S.G. MacLean's Blog

January 20, 2020

To Comment or not to Comment

I imagine writers with huge sales don't read reviews, but I think most of the rest of us do. I have friends who've won national and international awards, but who can still pretty much quote, verbatim, from unpleasant reviews on Amazon. Personally, I use my first, and by some distance worst, newspaper review as a tool with creative writing classes.
Anyway, today I read a lovely review of my 2nd Seeker book, The Black Friar. It's the kind of review that makes you feel warm inside and think what a nice person the reviewer must be. The only thing was, the reviewer gently chastised me for resurrecting a real historical character - Isaac Dorislaus - 6 years after he'd died. The explanation is fairly straightforward - Isaac Dorislaus senior, the English Commonwealth's ambassador to the Netherlands was assassinated by Royalist exiles in 1649, but his son, also named Isaac, would become an integral part of the Protectorate's intelligence service in the 1650s. This is the kind of thing that it takes a great deal more ferreting about in a variety of specialist history books than I suspect most people have time for. Initially I put a comment with a correction on the post, but instantly deleted it for fear of appearing petty or stalkerish.

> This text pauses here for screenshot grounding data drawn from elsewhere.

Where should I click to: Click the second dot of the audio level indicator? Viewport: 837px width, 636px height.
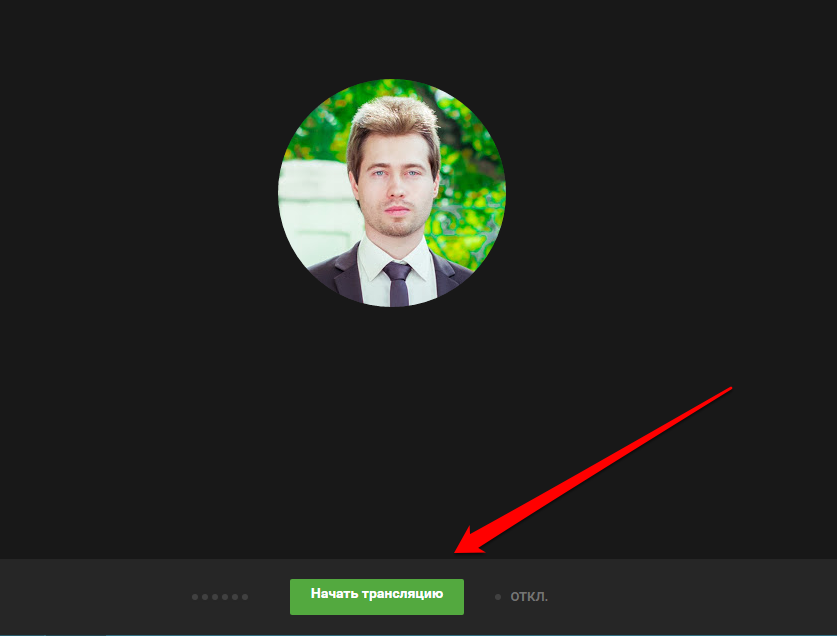[205, 597]
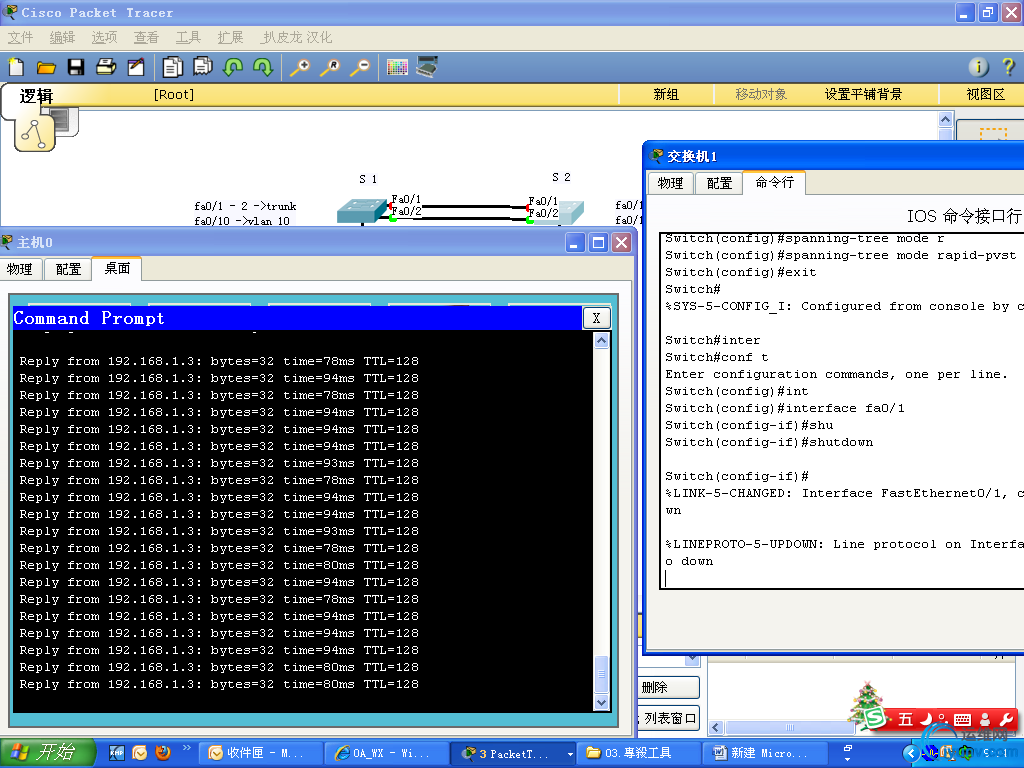Open the color palette drawing tool
This screenshot has height=768, width=1024.
(399, 67)
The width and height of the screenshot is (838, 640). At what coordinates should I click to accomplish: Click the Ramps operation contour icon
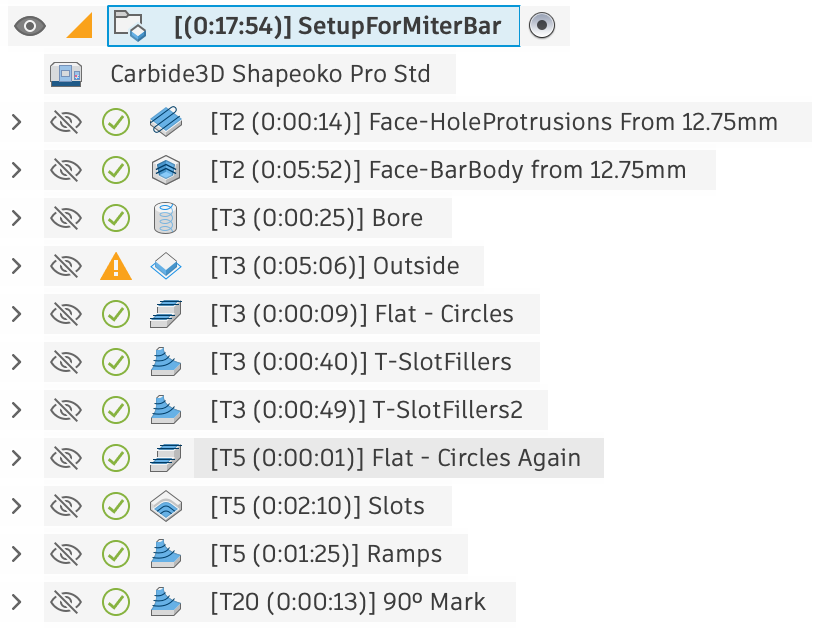click(166, 554)
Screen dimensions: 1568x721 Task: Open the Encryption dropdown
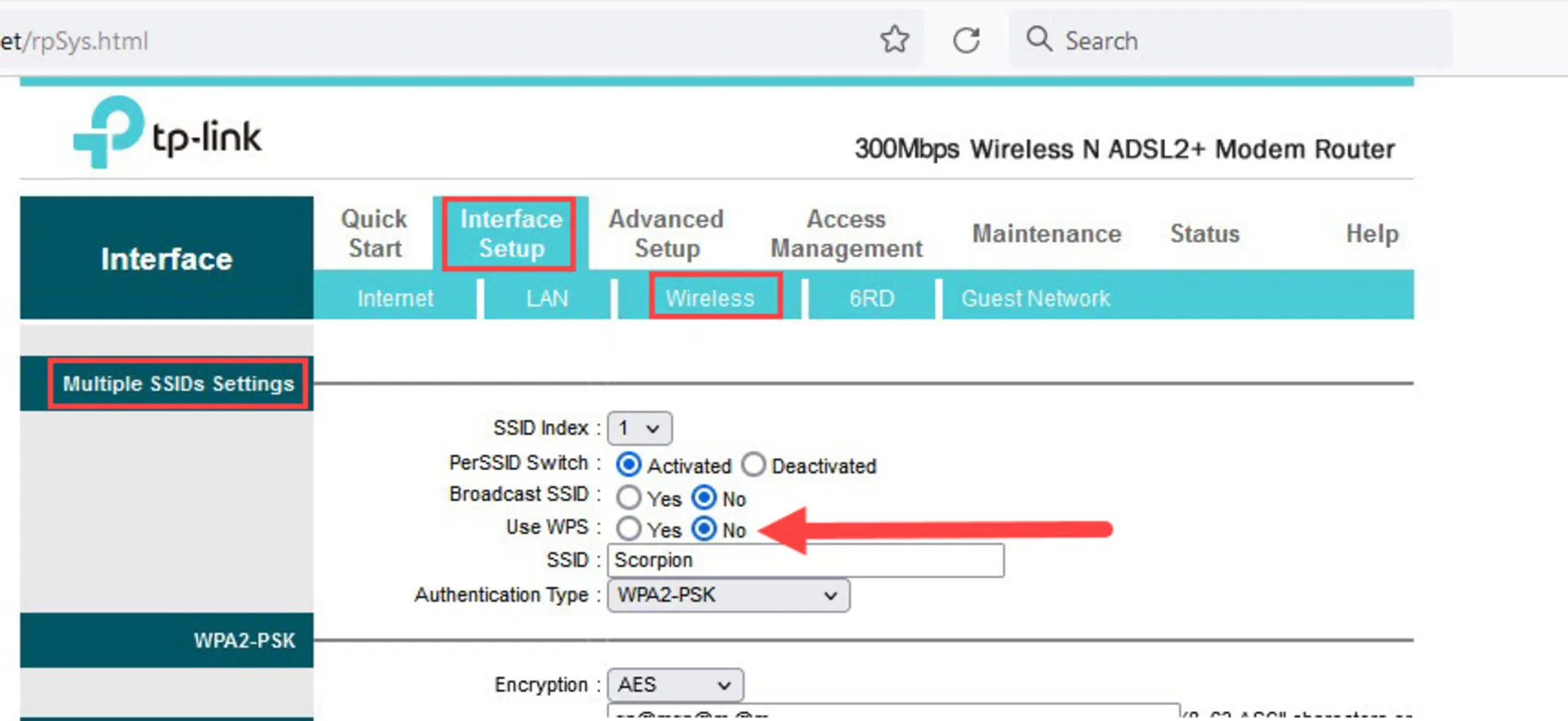[675, 685]

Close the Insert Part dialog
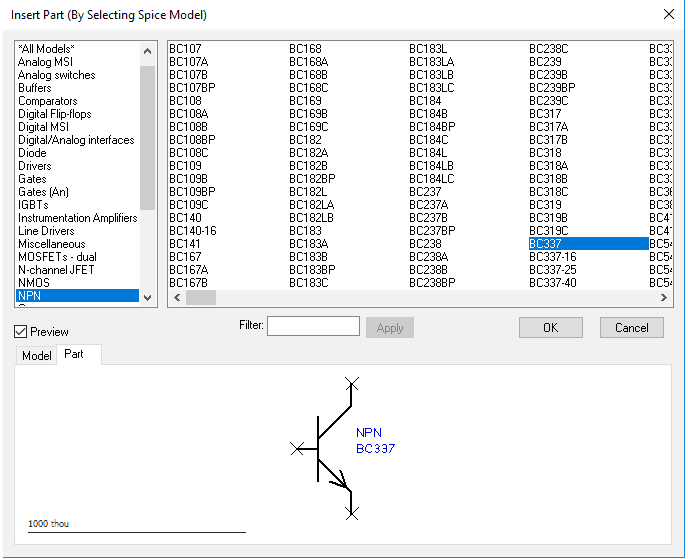668,14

I can't guarantee that I don't take the occasional liberty - usually unintentional and I try not to take big ones. Only once did I knowingly take a big liberty - I invented a kind of crocus by which I had someone poisoned. Some of the species are poisonous, but unfortunately I couldn't find one that was in bloom at the time of year I needed it to be. The logical thing would have been to change the timing of the book - but I have only thought of that right now, 12 years too late! So, I invented a crocus that would be fatally poisonous, and would bloom when I needed it to. My subterfuge was only spotted when the Italian translator of the book - The Redemption of Alexander Seaton - sent me a despairing email: she had consulted every botanical encyclopaedia known to man or woman, and could find my colchicum mortis (the crocus of death) nowhere. Oh dear. Lesson learned.
The thing is though, once your book's out there, it's out there, and if you haven't made things clear enough to the reader, then it's too late.

The business of publishers sending out ARCs has shown me another side to this though. No spoilers, but the ending of the Bear Pit has something apparently unfeasible happen. In my original script, as submitted to my publisher, this was fully explained in the final few paragraphs. My editor felt the explanation unnecessary, and that the book was stronger without it. We debated back and forth but eventually, in a late night email after several very long and tiring days completely unrelated to my writing life, I said, 'Ok, you can cut it.'
There followed for me a few months of unease over it, another worried email or so, and then when the ARC reviews came in, some readers were incredulous, about the ending and didn't hold back on their incredulity. I'm very relieved that I do read reviews, and also that I didn't respond to these particular ones, but instead got in touch with my editor almost straight away - which was fortunate, as they were going to print the next day, and the book, as finally published, has my original ending.
The moral of the story? I'm not sure there is one. Reviewers must be free to say what they feel without having authors - friendly or otherwise - breathe down their necks. Authors can learn both from positive and negative reviews, and as time goes on you do develop a thicker skin for the very few that are downright unpleasant. I think.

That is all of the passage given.